** START Supplied text **

Postgres Database Queries
GET DATA /TYPE=PSQL
/CONNECT={CONNECTION INFO}
/SQL={QUERY}
[/ASSUMEDSTRWIDTH=W]
[/UNENCRYPTED]
[/BSIZE=N].
GET DATA /TYPE=PSQL
imports data from a local or remote Postgres
database server. It automatically creates variables based on the table
column names or the names specified in the SQL query. PSPP cannot
support the full precision of some Postgres data types, so data of those
types will lose some precision when PSPP imports them. PSPP does not
support all Postgres data types. If PSPP cannot support a datum, GET DATA
issues a warning and substitutes the system-missing value.
The CONNECT
subcommand must be a string for the parameters of the
database server from which the data should be fetched. The format of
the string is given in the Postgres
manual.
The SQL
subcommand must be a valid SQL statement to retrieve data
from the database.
The ASSUMEDSTRWIDTH
subcommand specifies the maximum width of
string variables read from the database. If omitted, the default value
is determined from the length of the string in the first value read for
each variable.
The UNENCRYPTED
subcommand allows data to be retrieved over an
insecure connection. If the connection is not encrypted, and the
UNENCRYPTED
subcommand is not given, then an error occurs. Whether or
not the connection is encrypted depends upon the underlying psql library
and the capabilities of the database server.

** END Supplied text **
** START Dataset extract **

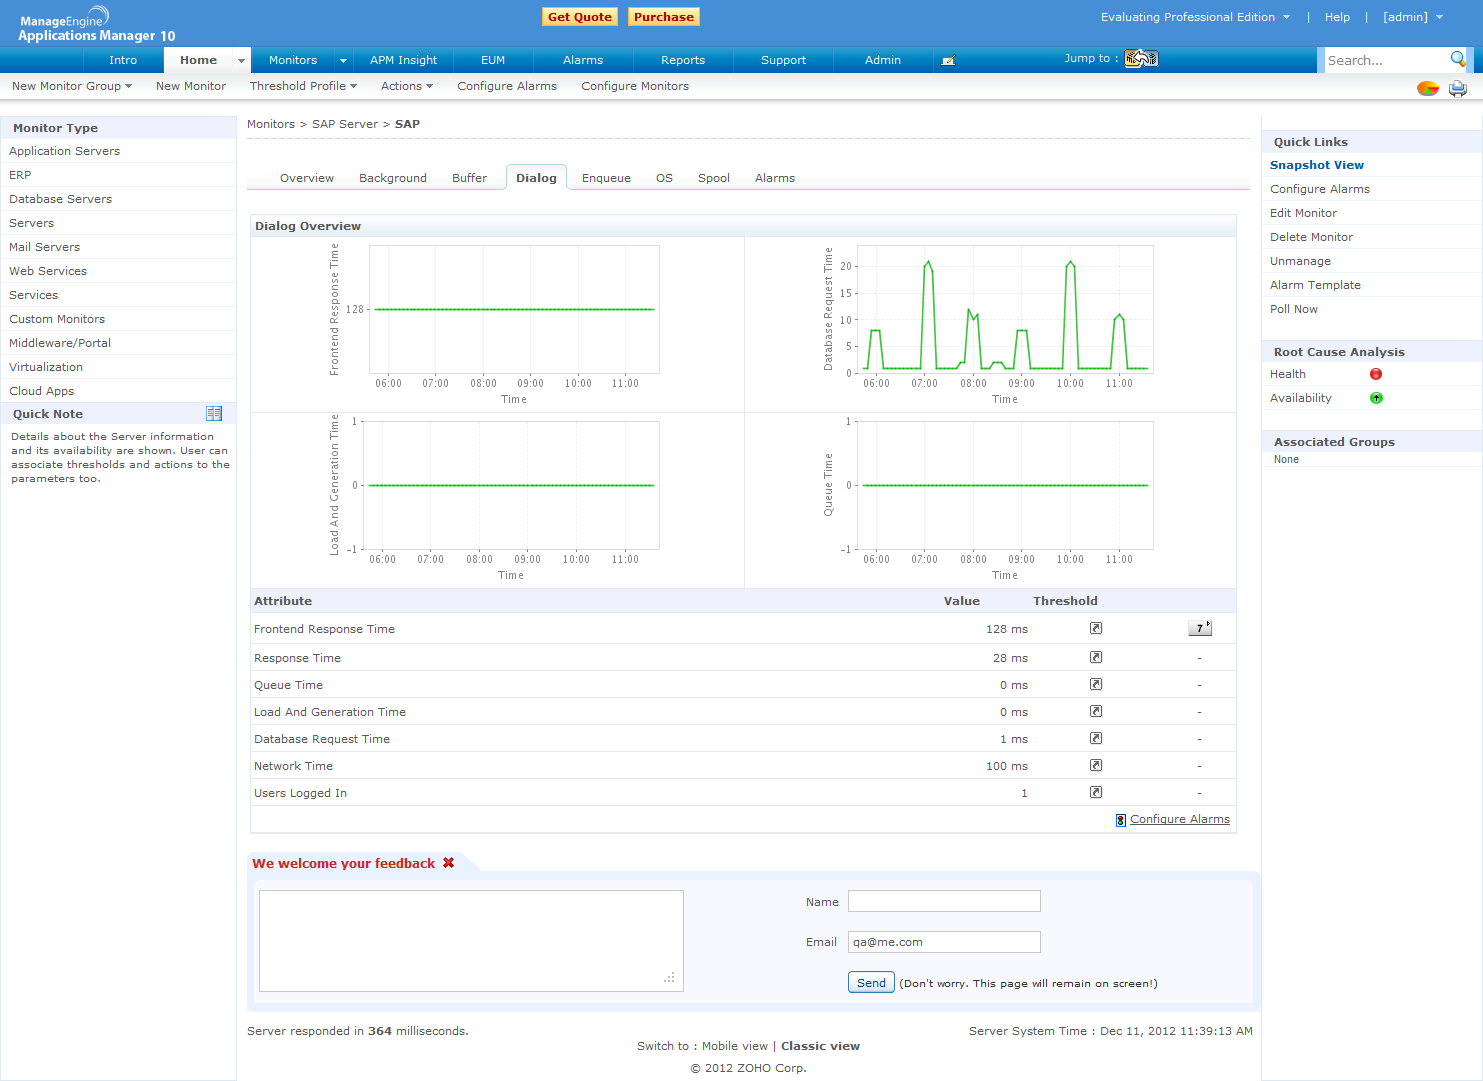Switch to the Enqueue tab
This screenshot has width=1483, height=1081.
click(x=606, y=178)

** END Dataset extract **

Rewrite the stretch from "The ASSUMEDSTRWIDTH" through "each variable." in the section on Postgres database queries, putting "largest width" in place of "maximum width". The listing is not needed for this work.

The ASSUMEDSTRWIDTH
subcommand specifies the largest width of
string variables read from the database. If omitted, the default value
is determined from the length of the string in the first value read for
each variable.